Syrie, le pays brûlé est un livre que l’on peine à ouvrir. Dès l’abord, on sait un peu ce qui nous attend. On se souvient (peut-être) de la phrase qui lui donne son titre, cette phrase scandée par les milices du pouvoir syrien, taguées sur les murs : « Assad, ou nous brûlons le pays ». Alors on sait bien que ça ne va pas être facile à supporter, littéralement. C’est aussi est un gros livre : 831 pages en doubles colonnes de texte mêlant analyses, témoignages, récits littéraires, documents. Six parties précédées par un consistant ensemble de textes introductifs (peut-être un peu trop ? Un avant-propos, puis une introduction et encore un prologue), chacune introduite par l’un des membres du comité éditorial, chacune précisant un peu plus ce qui caractérise l’horreur du système Assad, de la terreur au service de la conservation du pouvoir à l’univers concentrationnaire, du rapt de morts aux viols systématiques, de la guerre ouverte aux civils à la destruction et aux massacres méthodiques, de l’utilisation des divisions confessionnelles, ethniques et politiques à la mise en œuvre d’une politique du pillage à grande échelle. Il fallait une somme pour faire place à l’accumulation sur plus de 50 ans des faits et méfaits de la dynastie des Assad, même si ce sont les 10 dernières années qui occupent le plus de place. Cette accumulation est au cœur même du projet de ce livre, venu mettre ensemble, rassembler, collecter les horreurs commises en Syrie depuis l’accession au pouvoir du premier des Assad, Hafez puis par son fils Bachar. Cette accumulation n’est pas celle d’un froid dossier judiciaire. Elle fait la place à plusieurs registres : des analyses de chercheurs et d’intellectuels, des témoignages (signalés par une police de caractère différente), des textes littéraires et reproductions d’œuvres.

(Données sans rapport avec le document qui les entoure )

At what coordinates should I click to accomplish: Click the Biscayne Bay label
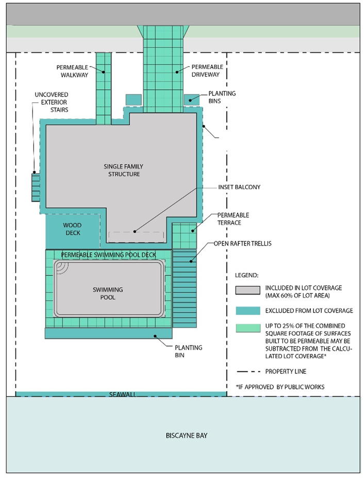(186, 435)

Ce faisant, ce projet ambitionne de donner sens à l’enfer, de trouver la rationalité barbare d’une destruction systématique de toute velléité de contestation, de toute démonstration de liberté, de toute quête de dignité. Le systématisme est au cœur. Et c’est avec méthode aussi que les auteurs réunis dans ce volume décryptent, dissèquent, rendent intelligible pour nous ce qui s’est passé. Partant de ce qui s’est déroulé sous nos yeux pendant 10 ans, ce que le comité éditorial qualifie dès la première phrase de « mise à mort d’un peuple et de son élan de liberté », les auteurs vont, par un travail minutieux de collecte, de traduction, de confrontation, de mise à jour et d’écriture, nous donner progressivement à voir ce que l’on n’avait en réalité pas vraiment vu. Car ce qui était sous nos yeux, nous ne l’avons pas vu. Et c’est toute la singularité de la question syrienne, comme la nomme Yassin al-Haj Saleh, que d’être un paradigme de la destruction humaine et de ne pas être comprise comme telle par le reste de l’humanité. On se souvient peut-être avoir entendu les cris des Syriens qui demandaient pourquoi on les avait abandonnés, ce livre nous propose de revenir sur nos pas et de réécouter ces cris, d’aller les entendre tous ensemble, de revenir non seulement sur les années de révolution, de répression, de destruction mais aussi sur les répressions, les destructions qui les avaient précédées et préparées. En cela, ce livre est un livre d’histoire, une histoire de la Syrie contemporaine vue selon la perspective de son peuple martyr. C’est aussi un livre noir, une pièce au dossier, qui vient poser une pierre pour une justice à venir.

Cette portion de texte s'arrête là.